Bigger, in this case, means a new chapter for Magic On Main — a larger venue, longer residencies, and a rotating cast of elite performers who could spend a week in the mountains instead of a night passing through Manhattan. For a town better known for ski runs and summer rentals, it’s an ambitious pitch: that world-class magic might take root here, not as a novelty, but as a fixture.
Doolan himself is no stranger to reinvention. He arrived in Windham in 1998 from the Bronx, leaving behind a career as a prosecutor and trial lawyer for one that relies on a different kind of persuasion. “Either way,” he jokes, “I lie for a living.” The line lands, but it also hints at the throughline — a lifelong obsession with sleight of hand, particularly card magic, which he calls his favorite discipline.
It’s also what drew him to Sedlacek.
Trained in the rigorous traditions of the Spanish school of card magic — a style known for its technical precision and deceptive elegance — Sedlacek represents, in Doolan’s estimation, the next wave. “He is the future of card magic,” Doolan said plainly.
Sedlacek, for his part, seems eager to test that future in an unlikely corner of Greene County. Asked about performing in the Catskills, he offered a simple reply: he is “excited to be there.”
The show itself will be as intimate as anything Magic On Main has staged — a single 7 p.m. performance, limited seating, no walk-ins. Tickets are set at $100, reservations required, the kind of scarcity that has become part of the venue’s quiet appeal.

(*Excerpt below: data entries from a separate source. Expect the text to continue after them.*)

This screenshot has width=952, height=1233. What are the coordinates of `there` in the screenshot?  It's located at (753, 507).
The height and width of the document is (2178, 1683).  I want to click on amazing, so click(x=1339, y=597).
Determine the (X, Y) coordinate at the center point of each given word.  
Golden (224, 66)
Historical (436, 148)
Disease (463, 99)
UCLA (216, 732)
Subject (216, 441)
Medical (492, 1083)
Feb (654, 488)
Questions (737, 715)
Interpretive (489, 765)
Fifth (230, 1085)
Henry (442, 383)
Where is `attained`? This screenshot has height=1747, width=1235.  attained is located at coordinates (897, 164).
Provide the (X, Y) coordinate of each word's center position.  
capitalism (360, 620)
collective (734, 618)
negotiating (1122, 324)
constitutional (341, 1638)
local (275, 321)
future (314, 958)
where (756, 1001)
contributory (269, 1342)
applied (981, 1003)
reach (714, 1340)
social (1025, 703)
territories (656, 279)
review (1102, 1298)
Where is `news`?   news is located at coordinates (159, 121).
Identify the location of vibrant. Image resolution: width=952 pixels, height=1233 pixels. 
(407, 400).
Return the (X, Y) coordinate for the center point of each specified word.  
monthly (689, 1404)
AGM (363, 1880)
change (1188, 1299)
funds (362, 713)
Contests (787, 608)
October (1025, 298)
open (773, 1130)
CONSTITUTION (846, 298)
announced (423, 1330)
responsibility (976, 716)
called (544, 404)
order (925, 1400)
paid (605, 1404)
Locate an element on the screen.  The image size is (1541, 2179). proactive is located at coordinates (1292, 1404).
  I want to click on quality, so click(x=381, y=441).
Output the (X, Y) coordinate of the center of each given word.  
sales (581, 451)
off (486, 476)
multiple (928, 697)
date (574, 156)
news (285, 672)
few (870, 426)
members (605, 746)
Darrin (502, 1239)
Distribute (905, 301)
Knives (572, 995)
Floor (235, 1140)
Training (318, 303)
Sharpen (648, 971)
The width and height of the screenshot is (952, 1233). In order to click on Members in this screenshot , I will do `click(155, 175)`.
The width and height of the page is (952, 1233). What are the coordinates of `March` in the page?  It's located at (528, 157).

And that may be the real trick.
In an era of infinite content and endless screens, Doolan has built something deliberately finite — a room, a table, a deck of cards, and a handful of witnesses. For one night, at least, that formula will be pushed to its limits by a magician who has fooled millions elsewhere.
If it works, Windham may find itself holding more than just a good hand.